Grace: You bastard, I'm in love with you and you're treating me like some sort of test drive. You take me out for a spin and you go, "Hmm, I don't really like the feel of this one, I think I'd rather have a stick!"
Will: Don't you see what a compliment that is? I mean, I mean, I love you, so if I can't make it work with you then it will never work with any woman because you're perfect for me.
Grace: That is not a compliment. A compliment is, "You're sexy, you turn me on," not, "One look at you proves I'm a queer!"

Grace: People already think I'm weird 'cause of my hairdo. You add a gay friend to that, I might as well be a drama major.

Will: Look, Jack, I owe you everything. You know?
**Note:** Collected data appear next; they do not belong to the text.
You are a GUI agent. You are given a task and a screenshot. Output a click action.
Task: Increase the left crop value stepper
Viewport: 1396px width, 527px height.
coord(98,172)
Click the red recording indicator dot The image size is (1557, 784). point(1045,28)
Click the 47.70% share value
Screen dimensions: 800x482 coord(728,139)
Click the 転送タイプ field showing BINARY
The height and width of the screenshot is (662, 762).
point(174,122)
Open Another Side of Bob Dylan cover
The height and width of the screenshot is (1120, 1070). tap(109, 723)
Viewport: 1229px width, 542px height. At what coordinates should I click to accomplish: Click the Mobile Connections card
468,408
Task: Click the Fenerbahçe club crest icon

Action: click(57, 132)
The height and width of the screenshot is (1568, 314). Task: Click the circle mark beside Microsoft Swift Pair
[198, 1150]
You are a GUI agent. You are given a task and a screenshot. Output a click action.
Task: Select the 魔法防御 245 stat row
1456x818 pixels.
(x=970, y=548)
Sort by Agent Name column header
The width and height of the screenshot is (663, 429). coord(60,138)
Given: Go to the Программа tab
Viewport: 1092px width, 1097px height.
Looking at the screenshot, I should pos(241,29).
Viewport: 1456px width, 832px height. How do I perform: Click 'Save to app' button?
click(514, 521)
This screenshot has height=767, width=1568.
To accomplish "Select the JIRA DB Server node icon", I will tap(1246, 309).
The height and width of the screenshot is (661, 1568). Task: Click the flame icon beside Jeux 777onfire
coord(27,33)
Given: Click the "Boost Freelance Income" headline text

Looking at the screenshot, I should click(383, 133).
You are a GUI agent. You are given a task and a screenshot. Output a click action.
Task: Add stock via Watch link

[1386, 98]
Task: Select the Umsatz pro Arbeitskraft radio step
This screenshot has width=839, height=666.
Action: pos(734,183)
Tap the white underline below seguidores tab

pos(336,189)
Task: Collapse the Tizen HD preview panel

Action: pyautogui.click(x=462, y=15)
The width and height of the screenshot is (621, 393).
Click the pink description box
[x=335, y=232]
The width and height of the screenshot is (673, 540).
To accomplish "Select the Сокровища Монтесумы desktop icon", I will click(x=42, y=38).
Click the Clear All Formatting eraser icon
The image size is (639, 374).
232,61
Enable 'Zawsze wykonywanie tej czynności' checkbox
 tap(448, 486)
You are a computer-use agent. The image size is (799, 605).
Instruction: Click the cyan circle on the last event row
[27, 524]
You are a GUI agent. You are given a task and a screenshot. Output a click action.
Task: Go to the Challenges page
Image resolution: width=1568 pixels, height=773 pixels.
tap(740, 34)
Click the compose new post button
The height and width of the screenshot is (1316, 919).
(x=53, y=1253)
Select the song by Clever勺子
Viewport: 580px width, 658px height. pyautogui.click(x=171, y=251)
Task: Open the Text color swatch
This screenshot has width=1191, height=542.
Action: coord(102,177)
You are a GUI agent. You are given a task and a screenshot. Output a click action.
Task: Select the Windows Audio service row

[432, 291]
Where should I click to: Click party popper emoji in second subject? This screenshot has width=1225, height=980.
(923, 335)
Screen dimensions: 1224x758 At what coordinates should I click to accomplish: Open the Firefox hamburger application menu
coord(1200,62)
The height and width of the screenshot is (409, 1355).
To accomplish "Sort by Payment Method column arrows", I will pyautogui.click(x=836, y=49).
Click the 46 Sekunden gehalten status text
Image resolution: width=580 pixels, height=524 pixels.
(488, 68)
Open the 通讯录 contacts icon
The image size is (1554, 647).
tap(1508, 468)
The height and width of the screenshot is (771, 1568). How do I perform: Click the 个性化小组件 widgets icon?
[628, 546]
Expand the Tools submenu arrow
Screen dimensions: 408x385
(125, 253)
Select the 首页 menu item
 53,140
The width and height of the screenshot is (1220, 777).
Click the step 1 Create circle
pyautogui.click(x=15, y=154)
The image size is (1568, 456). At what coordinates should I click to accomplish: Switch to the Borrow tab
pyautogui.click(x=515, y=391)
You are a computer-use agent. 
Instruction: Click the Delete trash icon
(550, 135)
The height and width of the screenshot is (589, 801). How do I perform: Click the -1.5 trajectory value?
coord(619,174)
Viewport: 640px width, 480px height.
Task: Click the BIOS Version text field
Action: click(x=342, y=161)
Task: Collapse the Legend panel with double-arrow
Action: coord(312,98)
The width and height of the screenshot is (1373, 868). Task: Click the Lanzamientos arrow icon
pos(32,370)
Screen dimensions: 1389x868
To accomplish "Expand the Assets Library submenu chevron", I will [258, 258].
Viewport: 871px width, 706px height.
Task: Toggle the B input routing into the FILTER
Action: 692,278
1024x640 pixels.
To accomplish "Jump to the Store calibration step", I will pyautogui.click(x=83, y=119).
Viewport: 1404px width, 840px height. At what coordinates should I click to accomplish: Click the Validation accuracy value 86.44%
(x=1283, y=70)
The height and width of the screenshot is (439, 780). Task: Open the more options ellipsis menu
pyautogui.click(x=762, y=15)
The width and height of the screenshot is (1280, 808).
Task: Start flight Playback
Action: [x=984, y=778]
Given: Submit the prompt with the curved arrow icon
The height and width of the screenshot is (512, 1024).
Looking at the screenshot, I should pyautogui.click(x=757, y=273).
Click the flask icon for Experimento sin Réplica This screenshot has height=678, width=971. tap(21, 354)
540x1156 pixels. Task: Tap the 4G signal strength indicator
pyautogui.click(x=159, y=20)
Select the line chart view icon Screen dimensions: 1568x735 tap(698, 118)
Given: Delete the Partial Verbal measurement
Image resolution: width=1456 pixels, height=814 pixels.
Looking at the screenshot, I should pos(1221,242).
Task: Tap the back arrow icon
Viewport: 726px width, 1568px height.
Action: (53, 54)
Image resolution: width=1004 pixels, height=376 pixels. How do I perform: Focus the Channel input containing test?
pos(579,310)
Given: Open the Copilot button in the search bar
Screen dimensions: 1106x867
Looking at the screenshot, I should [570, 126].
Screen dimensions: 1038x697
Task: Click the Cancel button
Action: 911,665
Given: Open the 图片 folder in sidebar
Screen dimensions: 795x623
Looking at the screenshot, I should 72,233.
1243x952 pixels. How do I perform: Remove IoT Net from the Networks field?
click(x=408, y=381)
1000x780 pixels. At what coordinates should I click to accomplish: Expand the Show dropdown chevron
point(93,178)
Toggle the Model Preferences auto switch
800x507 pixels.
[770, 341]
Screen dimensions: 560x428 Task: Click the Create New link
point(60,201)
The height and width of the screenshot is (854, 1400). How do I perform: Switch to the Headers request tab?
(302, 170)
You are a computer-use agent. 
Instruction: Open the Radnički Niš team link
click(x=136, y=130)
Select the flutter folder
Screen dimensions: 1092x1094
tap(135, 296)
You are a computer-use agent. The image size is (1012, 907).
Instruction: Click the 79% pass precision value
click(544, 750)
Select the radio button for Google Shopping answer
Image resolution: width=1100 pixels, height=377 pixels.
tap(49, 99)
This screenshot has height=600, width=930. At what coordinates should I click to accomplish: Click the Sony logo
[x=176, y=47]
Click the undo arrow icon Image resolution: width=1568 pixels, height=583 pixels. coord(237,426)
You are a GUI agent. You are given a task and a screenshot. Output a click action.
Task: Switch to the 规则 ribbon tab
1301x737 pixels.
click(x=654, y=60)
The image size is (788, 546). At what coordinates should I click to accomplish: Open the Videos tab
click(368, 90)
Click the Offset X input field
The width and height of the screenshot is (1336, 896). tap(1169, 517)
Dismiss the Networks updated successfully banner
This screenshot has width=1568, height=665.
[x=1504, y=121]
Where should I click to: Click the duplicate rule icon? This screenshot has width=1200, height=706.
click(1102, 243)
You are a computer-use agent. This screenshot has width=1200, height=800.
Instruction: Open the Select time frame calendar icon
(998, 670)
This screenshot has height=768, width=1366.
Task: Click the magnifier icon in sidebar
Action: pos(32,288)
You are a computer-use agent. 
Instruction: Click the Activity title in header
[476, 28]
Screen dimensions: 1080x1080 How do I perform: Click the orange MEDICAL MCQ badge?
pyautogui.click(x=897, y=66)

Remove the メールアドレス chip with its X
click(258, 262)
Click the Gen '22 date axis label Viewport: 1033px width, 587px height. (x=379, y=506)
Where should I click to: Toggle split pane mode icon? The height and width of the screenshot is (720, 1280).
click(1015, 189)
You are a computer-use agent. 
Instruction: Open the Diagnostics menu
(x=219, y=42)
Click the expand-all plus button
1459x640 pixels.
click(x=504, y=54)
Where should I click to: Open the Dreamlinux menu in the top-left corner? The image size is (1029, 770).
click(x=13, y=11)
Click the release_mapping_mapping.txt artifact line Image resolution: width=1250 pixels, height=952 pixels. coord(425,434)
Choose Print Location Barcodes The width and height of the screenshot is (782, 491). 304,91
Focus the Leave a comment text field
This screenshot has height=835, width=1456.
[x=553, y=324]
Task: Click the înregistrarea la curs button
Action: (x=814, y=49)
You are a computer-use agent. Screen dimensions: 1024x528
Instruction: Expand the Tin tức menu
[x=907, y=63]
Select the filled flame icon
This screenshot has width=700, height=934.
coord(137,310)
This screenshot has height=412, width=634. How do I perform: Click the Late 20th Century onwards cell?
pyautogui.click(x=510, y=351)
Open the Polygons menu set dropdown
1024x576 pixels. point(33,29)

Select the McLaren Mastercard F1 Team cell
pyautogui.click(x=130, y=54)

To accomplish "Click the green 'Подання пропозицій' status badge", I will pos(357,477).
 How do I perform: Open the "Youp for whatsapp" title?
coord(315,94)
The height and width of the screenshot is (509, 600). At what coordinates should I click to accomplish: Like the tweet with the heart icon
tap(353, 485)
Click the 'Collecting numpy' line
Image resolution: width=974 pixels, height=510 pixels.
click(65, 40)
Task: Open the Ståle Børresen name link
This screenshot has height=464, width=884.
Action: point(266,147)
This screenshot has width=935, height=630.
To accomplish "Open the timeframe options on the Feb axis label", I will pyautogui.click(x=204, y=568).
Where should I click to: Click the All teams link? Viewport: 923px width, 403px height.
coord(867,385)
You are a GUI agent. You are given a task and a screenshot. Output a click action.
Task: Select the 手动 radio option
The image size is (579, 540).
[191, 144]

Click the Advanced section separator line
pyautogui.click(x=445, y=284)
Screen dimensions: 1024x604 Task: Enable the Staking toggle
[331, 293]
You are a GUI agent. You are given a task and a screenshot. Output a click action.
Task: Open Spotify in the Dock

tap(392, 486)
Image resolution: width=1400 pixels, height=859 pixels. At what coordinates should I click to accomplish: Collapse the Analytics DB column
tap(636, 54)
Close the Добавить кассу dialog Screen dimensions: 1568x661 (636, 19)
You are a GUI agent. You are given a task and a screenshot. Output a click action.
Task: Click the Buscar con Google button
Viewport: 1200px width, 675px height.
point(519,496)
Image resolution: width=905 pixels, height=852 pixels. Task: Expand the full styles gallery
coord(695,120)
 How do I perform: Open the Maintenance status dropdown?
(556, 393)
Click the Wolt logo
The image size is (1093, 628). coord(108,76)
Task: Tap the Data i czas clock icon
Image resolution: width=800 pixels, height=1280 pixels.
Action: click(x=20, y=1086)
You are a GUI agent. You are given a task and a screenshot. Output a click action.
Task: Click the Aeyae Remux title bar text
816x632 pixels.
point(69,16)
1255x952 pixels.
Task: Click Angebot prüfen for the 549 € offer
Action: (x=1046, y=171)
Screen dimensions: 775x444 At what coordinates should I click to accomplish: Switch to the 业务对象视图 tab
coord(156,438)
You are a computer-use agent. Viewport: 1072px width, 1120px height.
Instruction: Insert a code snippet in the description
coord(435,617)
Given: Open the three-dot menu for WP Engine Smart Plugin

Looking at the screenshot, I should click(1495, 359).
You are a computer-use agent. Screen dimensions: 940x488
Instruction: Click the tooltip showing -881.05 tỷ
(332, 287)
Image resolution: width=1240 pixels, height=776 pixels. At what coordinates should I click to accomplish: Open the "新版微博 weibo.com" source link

I mean, this past year, coming out, you've been like my sherpa through the Himalayas of Him-a-laying.

Will to Jack: When I get home I'm gonna rip your heart out through your foot.

Karen: Your boyfriend's a big flaming feather-wearing man-kissing disco-dancing Vermont-living Christina Aguilera-loving Mikanos-going, honey, take it on home.
Jack: Tom's queer, dear.
Karen: Merry Christmas!

Will: Why is this such a big deal?
Grace: Because I thought that I was the one that helped you come out.
Will: You were.
Grace: I thought that I was the one that changed your life.
Will: You did.
Grace: I thought it was my naked body that did nothing for you.
Will: It didn't. It still doesn't.
Grace: Don't try to make me feel better.

Will: So, we okay?
Grace: We will be.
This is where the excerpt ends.